Verba volant scripta manent
Spoken words fly away, written words remain
Segala yang terucap akan sirna, yang tertulis akan abadi
Setiap akademisi, aktivis bahkan ibu rumah tangga sekalipun menyadari bahwa kekuatan pena akan “berbicara” lebih tajam dibanding bahasa lisan. Segala yang terucap oleh bibir akan menguap dan lenyap bersama dengan udara yang berhembus. Sedangkan segala yang tertulis akan tetap ada, mengkristal bersama masa.
Kesadaran itulah yang membuat saya ingin abadi juga seperti tulisan. Meski raga tak lagi ada di dunia, setidaknya tulisan saya tetap terbaca. Oleh anak, cucu, cicit, hingga orang yang tidak saya kenal sekalipun. Firman Tuhan saya tersurat dalam Al-Quran, membuatnya abadi dan terbaca hingga ribuan tahun lamanya. Sunnah Nabi saya, Muhammad Shallalllahu ‘alaihi wa sallam termaktub dalam kumpulan hadis yang dihimpun oleh para sahabat, diteruskan oleh Salafus Shalih dan ditulis oleh para ulama. Kedua tuntunan itu abadi hingga kini.
Tulisan-tulisan Soekarno, Pramoedya Ananta Toer, Tan Malaka, hingga Buya Hamka melesat melalui kerasnya tembok penjara. Maka tak berlebihan jika saya jatuh cinta pada menulis.
Berkenalan dengan Verba Volant Scripta Manent
Pertengahan tahun 2019 saya mulai mengenal komunitas ODOP (One Day One Post). Berawal dari kabar seorang teman yang sudah terlebih dahulu menjadi anggota resmi komunitas ODOP, mbak Silvana Devinta yang memberi tahu saya perihal komunitas ini. Sebelumnya, kami tergabung dalam komunitas baca yang sama. Karena saya baru aktif lagi menulis di tahun 2018, maka saya pun langsung meng-iyakan tawarannya. Sebagai penjajakan, saya mengikuti RWC (Ramadan Writing Challenge) terlebih dahulu sambil menunggu pengumuman pembukaan member baru ODOP. Bagaimana rasanya? Seru!
Setiap harinya saya selalu bersemangat memenuhi tantangan dari hari ke hari yang ditulis di instagram. Sampai-sampai saya selalu menyiapkan gambaran tangan sendiri untuk setiap tema yang diberikan. Hingga akhir Challenge, saya pun tak menyangka bisa menjadi salah satu peserta terbaik di sana.

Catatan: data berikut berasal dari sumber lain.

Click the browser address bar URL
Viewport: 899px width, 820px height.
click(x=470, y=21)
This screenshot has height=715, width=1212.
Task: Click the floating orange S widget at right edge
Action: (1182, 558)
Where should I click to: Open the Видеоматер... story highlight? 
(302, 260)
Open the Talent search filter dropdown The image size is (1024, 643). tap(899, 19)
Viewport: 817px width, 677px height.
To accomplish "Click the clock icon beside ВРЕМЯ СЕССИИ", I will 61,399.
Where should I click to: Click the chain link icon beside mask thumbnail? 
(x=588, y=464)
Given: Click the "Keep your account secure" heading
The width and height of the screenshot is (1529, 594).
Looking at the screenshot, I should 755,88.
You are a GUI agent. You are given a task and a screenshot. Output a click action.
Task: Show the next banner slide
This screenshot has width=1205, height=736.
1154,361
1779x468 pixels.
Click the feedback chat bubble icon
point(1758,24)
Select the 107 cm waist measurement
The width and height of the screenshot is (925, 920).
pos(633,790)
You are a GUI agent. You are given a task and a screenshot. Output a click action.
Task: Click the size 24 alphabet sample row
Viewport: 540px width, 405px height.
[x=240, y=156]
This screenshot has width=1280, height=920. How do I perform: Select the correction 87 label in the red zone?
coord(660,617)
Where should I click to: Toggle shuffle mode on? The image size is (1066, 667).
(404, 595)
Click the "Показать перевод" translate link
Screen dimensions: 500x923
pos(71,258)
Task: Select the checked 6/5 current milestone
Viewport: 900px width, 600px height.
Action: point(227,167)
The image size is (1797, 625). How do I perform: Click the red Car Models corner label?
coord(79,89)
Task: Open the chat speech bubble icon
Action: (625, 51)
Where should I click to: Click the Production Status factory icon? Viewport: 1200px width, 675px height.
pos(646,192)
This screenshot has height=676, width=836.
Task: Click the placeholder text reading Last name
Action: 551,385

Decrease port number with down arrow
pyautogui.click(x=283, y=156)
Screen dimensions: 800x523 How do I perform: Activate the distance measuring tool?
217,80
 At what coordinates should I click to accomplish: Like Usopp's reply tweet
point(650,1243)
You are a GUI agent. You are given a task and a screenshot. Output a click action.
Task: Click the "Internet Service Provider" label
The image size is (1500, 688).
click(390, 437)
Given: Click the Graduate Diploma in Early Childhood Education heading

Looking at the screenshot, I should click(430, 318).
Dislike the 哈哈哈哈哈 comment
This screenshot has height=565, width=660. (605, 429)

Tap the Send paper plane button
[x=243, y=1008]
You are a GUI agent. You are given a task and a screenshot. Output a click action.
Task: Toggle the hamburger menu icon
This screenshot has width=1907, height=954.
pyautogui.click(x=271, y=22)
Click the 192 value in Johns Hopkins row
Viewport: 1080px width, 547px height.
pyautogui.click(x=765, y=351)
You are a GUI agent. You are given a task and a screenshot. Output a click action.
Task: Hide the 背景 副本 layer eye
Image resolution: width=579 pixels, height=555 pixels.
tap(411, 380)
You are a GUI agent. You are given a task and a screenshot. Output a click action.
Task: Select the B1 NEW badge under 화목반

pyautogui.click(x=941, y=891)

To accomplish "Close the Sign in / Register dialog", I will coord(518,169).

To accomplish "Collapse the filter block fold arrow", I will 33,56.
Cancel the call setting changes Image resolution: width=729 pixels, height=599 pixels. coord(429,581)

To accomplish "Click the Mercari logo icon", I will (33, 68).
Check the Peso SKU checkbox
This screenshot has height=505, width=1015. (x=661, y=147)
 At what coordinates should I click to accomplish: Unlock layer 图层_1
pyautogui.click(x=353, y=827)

Yah, sekali lagi, usaha tidak akan menghianati hasil. Orang melihat ketika saya mendapatkan penghargaan itu, namun tentu saja tidak tahu bagaimana saya mengusahakannya. Baru di sini curhatan itu akhirnya terungkap, hehehe…
Oke, sepertinya tulisan ini akan panjang.
Konstantinopel
Setelah saya berhasil masuk open recruitment ODOP, petualangan tidak berhenti di situ. Saya masuk ke dalam kelas yang diberi nama Konstantinopel, dan di sanalah kami “dipaksa” untuk menulis selama (entah saya lupa berapa lama, wkwkw) kira-kira 30 hingga 40 hari berturut-turut. Mulai mendapatkan materi di grup inti untuk kemudian dipraktekkan dalam tulisan masing-masing. Mulai dari membuat cerpen, cerbung, resensi, puisi, reportase, hingga curhatan macam tulisan ini.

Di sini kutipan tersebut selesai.